In a display of market resilience, China’s light vehicle (LV) market defied typical seasonal sluggishness to post a strong performance in September 2025. Total sales reached approximately 2.5 million units, reflecting an 11% YoY increase. The expansion was largely fueled by the PV (passenger vehicle – car) segment, which grew by 10% YoY to 2.3 million units.

Complementing this was a standout 23% YoY surge in LCV sales, which amounted to 216k units. On a YTD basis, the market maintained its momentum with a 12% expansion in volumes in January-September compared to the same period in 2024. The LCV segment delivered a strong performance in September, notably within the Light Truck category. While the overall Light Truck market posted a 2.5% YoY increase, a central pillar of this expansion has been the rapid electrification of the Commercial Vehicle sector. The seasonally adjusted annualized selling rate (SAAR) for September was 28.7 million units, remaining at a historically high level and reinforcing the pattern of a weak start, strong middle, and stable end for the year.

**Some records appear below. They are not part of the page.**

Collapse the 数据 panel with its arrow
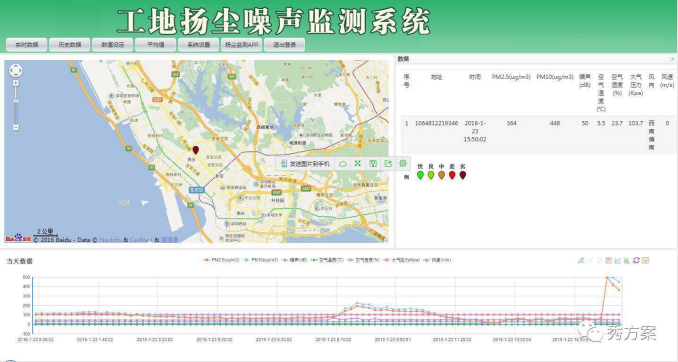This screenshot has width=678, height=362. [x=672, y=59]
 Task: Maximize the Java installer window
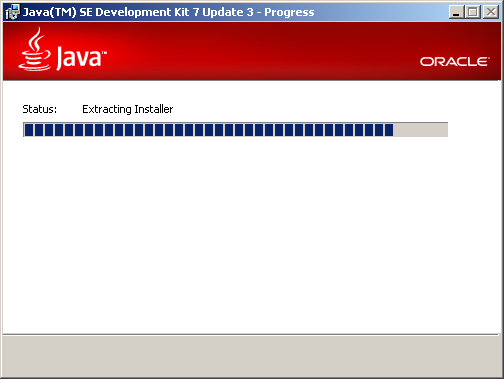(472, 12)
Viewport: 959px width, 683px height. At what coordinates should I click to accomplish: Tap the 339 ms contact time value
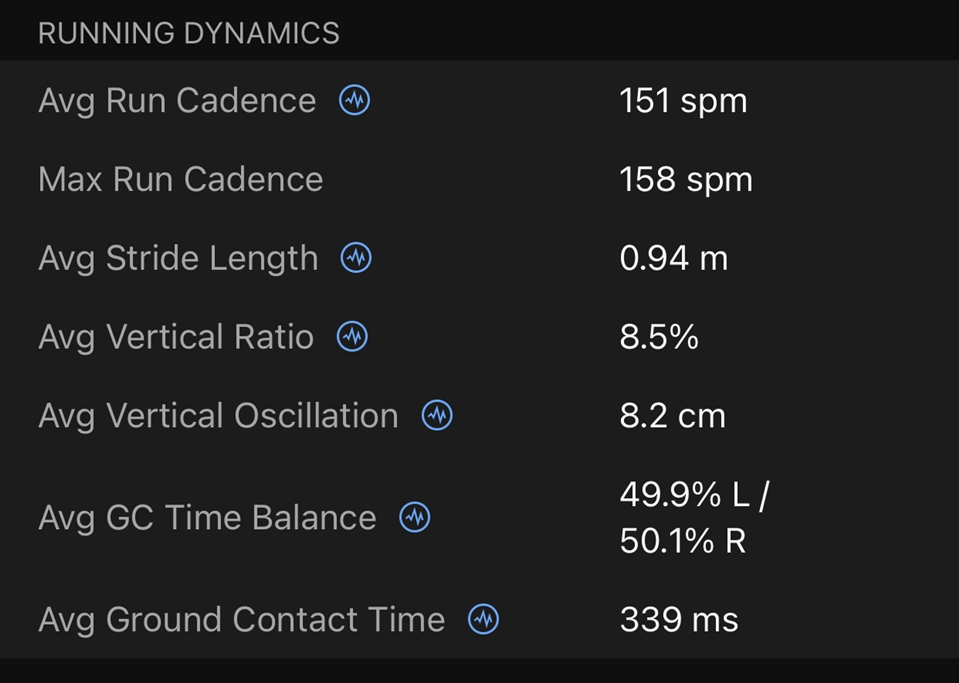point(679,619)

In terms of production, China’s LV build reached 3.2 million units in September, marking a solid YoY increase of 15.1%. PVs, which accounted for 90% of total output, rose by 14.7% YoY to 2.9 million units, underscoring strong consumer demand and market resilience. CV production also performed well, climbing by 19.0% YoY to 291k units. Domestic Chinese OEMs produced 2.3 million units—a notable 17.7% YoY uptick—while joint venture OEMs also posted gains of 9.0%. In January-September as a whole, the overall LV market expanded by 12.5% relative to the same period in the previous year.
In September, China’s LV exports reached 611k units, representing a strong YoY increase of 18.2% and a MoM rise of 7.1%. PVs led the expansion, with overseas shipments up by 19.5% YoY to 552k units. CV exports also grew steadily, climbing by 7.0% YoY to 58k units. From January through September, shipments totaled 4.6 million units, up by 12.6% compared to the same period in the previous year. As such, full-year volumes are on track to set a new record, reinforcing China’s role as a key player in global automotive trade.

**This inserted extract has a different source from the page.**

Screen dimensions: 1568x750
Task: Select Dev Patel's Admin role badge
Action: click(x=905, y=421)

Trade-in subsidies in the country are being tightened. After first appearing in Sichuan, the lottery system has been implemented in key regions such as Shanghai, effectively making it a de facto national policy for Q4 2025. The shift to a capped, biweekly draw is a deliberate move by the government to control fiscal expenditure amid overwhelming application volumes. According to official data, as of October 22, 2025, applications for subsidies under the national car trade-in program had exceeded 10 million. Given this large demand, the policy adjustments are understandable.
The synchronized rollout of lottery systems across diverse regions signals a coordinated, top-down effort to cap total fiscal expenditure. The announcement of these capped systems likely pulled forward significant demand into early October, contributing to strong September figures. For the remainder of Q4, purchasing behavior may become more volatile, oscillating between application cycles as consumers rush to apply for each biweekly lottery draw. The uncertainty introduced by the lottery could temporarily reduce the conversion of purchase intent for some consumers who can no longer rely on receiving the subsidy. This adds a new layer of complexity to the purchasing journey. While Shanghai and Sichuan are leading indicators, we expect other provinces facing similar budget and demand pressures to follow suit promptly. The timeline for these regional rollouts will be a critical variable affecting the national sales trajectory.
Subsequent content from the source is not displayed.